When dividing assets in Las Vegas, Nevada, during a divorce, you start with many of the tangible assets that you and your spouse own, such as your home, your bank account and any other big-ticket items. However, it's important to remember that a significant part of your spouse's wealth could be tied up in a retirement plan. Though it hasn't been paid out yet — it may pay on a monthly basis — this is still a big source of income with a lot of value. Can you get part of it for yourself?
In some cases, this is definitely possible. To get it, you need to get a Qualified Domestic Relations Order, or a QDRO.
This order is something that is given out by a judge. You don't have to sign it and neither does your spouse. It is simply a mandate laid out by the court saying that a certain amount of the benefits have to be given to you as an alternate payee.

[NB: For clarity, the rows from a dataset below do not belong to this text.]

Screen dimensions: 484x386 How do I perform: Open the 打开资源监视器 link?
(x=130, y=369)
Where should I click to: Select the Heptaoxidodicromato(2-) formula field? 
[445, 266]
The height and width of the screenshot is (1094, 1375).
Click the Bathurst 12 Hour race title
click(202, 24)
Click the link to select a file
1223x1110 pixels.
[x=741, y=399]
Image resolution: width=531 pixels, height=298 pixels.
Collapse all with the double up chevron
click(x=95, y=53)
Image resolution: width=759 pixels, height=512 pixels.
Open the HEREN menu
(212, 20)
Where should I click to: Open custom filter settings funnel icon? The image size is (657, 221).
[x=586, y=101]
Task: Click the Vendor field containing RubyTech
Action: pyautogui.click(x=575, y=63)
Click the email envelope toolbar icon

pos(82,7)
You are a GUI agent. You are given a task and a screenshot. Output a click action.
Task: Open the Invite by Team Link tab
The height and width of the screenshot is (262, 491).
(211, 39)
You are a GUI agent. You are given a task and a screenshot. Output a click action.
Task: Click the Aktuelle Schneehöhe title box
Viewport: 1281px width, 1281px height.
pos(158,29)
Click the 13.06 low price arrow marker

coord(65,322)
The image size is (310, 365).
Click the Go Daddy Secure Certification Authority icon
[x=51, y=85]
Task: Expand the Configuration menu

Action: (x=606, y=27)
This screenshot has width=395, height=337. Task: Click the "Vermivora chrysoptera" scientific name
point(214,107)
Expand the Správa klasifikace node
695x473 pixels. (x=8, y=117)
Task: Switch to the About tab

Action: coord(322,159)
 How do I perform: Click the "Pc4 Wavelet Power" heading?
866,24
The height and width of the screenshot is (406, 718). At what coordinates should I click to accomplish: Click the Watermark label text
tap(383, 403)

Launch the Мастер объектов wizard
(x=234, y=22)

So, who can be an alternate payee? This list is pretty short, but it is not just limited to you as a former spouse. The list includes either a spouse or a former spouse, the person's child (or children, if applicable) or another dependent of the person who is a participant in the plan.
In some cases, the court may even rule that you are entitled to all of the benefits and not just a portion, though this is examined on a case-by-case basis.
As your divorce progresses, be sure you know exactly what assets you're entitled to.